(MATERIAL SHOWN)

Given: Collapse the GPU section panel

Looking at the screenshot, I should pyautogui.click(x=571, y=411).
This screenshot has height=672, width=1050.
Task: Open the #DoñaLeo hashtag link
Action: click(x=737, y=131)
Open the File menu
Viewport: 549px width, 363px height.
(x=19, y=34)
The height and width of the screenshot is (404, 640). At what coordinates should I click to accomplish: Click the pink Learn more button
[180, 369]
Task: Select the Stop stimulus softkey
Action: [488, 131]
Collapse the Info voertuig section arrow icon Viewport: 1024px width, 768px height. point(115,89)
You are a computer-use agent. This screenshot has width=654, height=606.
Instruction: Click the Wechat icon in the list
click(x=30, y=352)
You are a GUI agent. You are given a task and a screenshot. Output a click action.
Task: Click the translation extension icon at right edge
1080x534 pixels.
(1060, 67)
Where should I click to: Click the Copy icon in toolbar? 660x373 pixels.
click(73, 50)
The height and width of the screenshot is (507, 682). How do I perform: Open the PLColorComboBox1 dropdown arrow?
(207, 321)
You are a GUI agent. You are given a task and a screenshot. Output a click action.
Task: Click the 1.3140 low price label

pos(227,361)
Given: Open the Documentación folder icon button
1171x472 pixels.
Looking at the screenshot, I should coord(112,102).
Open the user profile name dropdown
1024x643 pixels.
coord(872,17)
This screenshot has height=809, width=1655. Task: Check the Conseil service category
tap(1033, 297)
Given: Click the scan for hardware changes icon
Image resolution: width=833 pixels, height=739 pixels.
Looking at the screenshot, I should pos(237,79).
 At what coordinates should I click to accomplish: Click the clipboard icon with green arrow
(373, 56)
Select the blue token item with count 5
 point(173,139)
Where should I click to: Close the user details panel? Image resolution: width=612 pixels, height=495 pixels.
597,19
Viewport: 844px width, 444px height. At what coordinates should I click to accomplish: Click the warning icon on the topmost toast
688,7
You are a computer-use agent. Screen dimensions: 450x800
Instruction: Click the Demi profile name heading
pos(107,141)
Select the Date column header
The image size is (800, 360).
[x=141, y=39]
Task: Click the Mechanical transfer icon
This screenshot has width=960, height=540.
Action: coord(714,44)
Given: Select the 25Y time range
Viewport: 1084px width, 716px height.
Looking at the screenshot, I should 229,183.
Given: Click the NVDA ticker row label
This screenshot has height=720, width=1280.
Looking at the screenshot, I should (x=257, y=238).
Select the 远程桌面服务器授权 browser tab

(End MATERIAL SHOWN)

§ **TASK PROMPT**
Give back exactly the lines of the listing, starting with the first and ending with the one bearing "Collapse the Info". Add no other lines.

§ **ANSWER FOR THIS EXERCISE**
Given: Collapse the GPU section panel

Looking at the screenshot, I should pyautogui.click(x=571, y=411).
This screenshot has height=672, width=1050.
Task: Open the #DoñaLeo hashtag link
Action: click(x=737, y=131)
Open the File menu
Viewport: 549px width, 363px height.
(x=19, y=34)
The height and width of the screenshot is (404, 640). At what coordinates should I click to accomplish: Click the pink Learn more button
[180, 369]
Task: Select the Stop stimulus softkey
Action: [488, 131]
Collapse the Info voertuig section arrow icon Viewport: 1024px width, 768px height. point(115,89)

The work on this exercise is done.